====== AVAILABLE DATA

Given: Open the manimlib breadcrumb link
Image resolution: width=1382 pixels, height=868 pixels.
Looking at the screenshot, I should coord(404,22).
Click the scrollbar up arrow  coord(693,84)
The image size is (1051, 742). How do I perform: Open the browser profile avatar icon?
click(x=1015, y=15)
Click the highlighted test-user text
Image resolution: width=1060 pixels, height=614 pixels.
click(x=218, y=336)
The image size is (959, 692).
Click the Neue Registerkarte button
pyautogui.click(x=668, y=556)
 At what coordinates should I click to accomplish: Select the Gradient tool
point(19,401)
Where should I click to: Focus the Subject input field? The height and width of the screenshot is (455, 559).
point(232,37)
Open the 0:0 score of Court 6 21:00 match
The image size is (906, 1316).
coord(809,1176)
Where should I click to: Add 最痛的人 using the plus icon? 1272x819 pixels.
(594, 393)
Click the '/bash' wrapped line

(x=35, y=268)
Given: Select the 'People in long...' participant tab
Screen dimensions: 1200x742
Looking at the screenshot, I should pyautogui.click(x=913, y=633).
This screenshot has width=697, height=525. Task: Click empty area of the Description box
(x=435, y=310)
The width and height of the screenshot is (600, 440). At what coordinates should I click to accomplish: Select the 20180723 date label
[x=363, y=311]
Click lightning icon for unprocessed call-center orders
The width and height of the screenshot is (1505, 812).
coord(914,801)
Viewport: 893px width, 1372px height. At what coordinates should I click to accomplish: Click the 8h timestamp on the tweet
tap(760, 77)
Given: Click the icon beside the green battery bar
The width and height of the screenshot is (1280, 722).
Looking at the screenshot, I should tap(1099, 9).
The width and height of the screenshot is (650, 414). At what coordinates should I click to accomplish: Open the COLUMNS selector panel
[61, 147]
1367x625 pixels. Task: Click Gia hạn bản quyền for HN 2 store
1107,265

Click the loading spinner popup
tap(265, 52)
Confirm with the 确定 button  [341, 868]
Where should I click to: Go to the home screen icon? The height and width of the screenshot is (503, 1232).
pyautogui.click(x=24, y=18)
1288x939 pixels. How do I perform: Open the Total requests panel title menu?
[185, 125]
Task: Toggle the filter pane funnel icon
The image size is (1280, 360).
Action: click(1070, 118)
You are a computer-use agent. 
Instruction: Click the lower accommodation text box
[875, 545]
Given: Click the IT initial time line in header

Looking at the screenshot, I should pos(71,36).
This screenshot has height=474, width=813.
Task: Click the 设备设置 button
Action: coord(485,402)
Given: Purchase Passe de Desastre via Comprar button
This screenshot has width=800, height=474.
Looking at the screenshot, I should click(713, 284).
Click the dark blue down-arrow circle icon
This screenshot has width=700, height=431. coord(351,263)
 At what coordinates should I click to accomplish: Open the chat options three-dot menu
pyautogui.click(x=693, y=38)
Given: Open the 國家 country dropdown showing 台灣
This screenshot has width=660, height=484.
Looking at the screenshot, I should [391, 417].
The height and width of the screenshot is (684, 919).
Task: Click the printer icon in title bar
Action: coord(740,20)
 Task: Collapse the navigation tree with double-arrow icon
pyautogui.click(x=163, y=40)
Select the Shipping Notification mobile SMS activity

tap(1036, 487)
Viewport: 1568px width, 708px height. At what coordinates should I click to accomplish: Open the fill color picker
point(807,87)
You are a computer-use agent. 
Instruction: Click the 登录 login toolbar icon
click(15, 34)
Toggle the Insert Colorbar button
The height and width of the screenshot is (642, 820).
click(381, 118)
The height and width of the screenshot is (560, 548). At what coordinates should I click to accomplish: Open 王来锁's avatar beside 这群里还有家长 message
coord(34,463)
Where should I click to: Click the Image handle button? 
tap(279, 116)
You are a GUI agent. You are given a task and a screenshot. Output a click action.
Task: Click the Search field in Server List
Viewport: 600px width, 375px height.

============

■ WHAT IS NEEDED
What lines in the material mention "Toggle"? Copy every one of them.

■ SOLUTION TO THIS PROBLEM
Task: Toggle the filter pane funnel icon
Toggle the Insert Colorbar button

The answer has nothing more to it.